**WHAT IS EXPECTED:** Write out every entry exactly as it appears.

**DATASET CONTENT:**
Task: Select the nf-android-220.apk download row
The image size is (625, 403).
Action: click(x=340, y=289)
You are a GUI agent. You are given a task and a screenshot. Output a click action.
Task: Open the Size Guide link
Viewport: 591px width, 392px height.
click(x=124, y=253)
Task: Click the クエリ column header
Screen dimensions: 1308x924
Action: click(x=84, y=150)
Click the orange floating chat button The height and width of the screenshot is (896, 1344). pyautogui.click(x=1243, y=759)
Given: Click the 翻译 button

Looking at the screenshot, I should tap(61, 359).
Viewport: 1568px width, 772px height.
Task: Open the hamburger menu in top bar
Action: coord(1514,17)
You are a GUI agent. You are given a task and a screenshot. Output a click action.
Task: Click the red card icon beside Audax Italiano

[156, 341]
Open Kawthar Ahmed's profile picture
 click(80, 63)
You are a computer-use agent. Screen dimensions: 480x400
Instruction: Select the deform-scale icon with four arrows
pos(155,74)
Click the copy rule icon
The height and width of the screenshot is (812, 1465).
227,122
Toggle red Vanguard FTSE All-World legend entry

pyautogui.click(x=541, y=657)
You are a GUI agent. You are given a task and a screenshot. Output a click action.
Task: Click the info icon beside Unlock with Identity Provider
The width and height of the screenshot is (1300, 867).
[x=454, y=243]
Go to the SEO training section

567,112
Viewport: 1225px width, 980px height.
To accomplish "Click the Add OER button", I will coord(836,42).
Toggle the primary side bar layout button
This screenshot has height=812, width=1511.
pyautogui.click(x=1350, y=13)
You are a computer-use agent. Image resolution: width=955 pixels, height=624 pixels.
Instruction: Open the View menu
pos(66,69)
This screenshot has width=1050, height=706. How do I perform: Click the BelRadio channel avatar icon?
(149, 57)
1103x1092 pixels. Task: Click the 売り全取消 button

**ANSWER FOR THE TASK:**
Task: Select the nf-android-220.apk download row
The image size is (625, 403).
Action: click(x=340, y=289)
You are a GUI agent. You are given a task and a screenshot. Output a click action.
Task: Open the Size Guide link
Viewport: 591px width, 392px height.
click(x=124, y=253)
Task: Click the クエリ column header
Screen dimensions: 1308x924
Action: click(x=84, y=150)
Click the orange floating chat button The height and width of the screenshot is (896, 1344). pyautogui.click(x=1243, y=759)
Given: Click the 翻译 button

Looking at the screenshot, I should tap(61, 359).
Viewport: 1568px width, 772px height.
Task: Open the hamburger menu in top bar
Action: coord(1514,17)
You are a GUI agent. You are given a task and a screenshot. Output a click action.
Task: Click the red card icon beside Audax Italiano

[156, 341]
Open Kawthar Ahmed's profile picture
 click(80, 63)
You are a computer-use agent. Screen dimensions: 480x400
Instruction: Select the deform-scale icon with four arrows
pos(155,74)
Click the copy rule icon
The height and width of the screenshot is (812, 1465).
227,122
Toggle red Vanguard FTSE All-World legend entry

pyautogui.click(x=541, y=657)
You are a GUI agent. You are given a task and a screenshot. Output a click action.
Task: Click the info icon beside Unlock with Identity Provider
The width and height of the screenshot is (1300, 867).
[x=454, y=243]
Go to the SEO training section

567,112
Viewport: 1225px width, 980px height.
To accomplish "Click the Add OER button", I will coord(836,42).
Toggle the primary side bar layout button
This screenshot has height=812, width=1511.
pyautogui.click(x=1350, y=13)
You are a computer-use agent. Image resolution: width=955 pixels, height=624 pixels.
Instruction: Open the View menu
pos(66,69)
This screenshot has width=1050, height=706. How do I perform: Click the BelRadio channel avatar icon?
(149, 57)
1103x1092 pixels. Task: Click the 売り全取消 button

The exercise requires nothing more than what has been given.